> _REQUIREMENT_
Render the material below as a JSON list of strings with one string per line, omitting blank lines and leaving the pictures out.
____
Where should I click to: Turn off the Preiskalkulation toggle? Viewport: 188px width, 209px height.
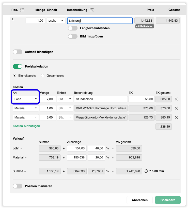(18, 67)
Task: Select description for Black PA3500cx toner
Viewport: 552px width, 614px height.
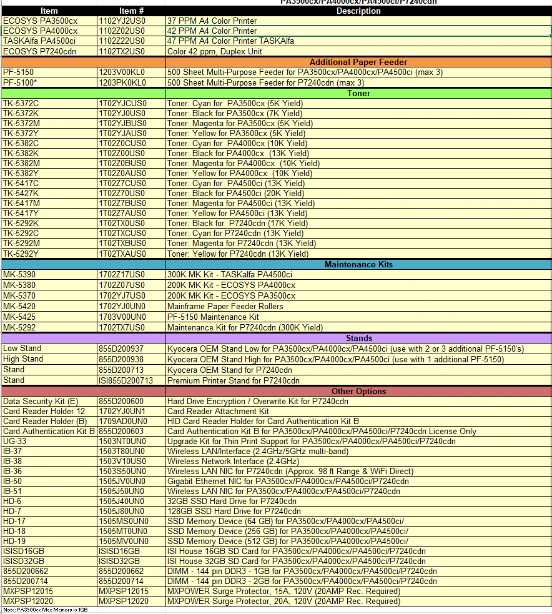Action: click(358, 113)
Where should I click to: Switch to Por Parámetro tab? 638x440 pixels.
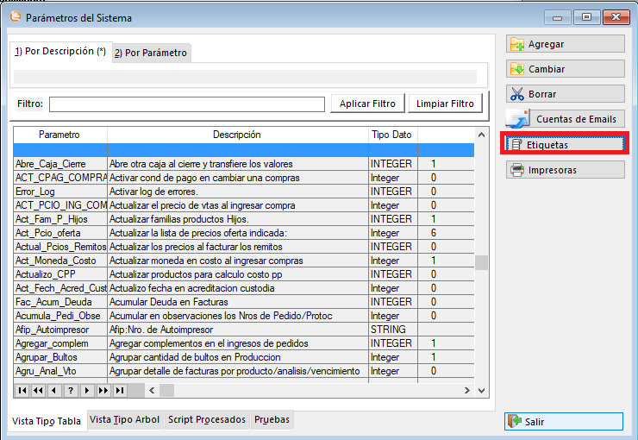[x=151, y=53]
____
> _EXPECTED OUTPUT_
[
  "Where should I click to: Turn off the Preiskalkulation toggle? Viewport: 188px width, 209px height.",
  "(18, 67)",
  "Task: Select description for Black PA3500cx toner",
  "Viewport: 552px width, 614px height.",
  "Action: click(358, 113)",
  "Where should I click to: Switch to Por Parámetro tab? 638x440 pixels.",
  "[x=151, y=53]"
]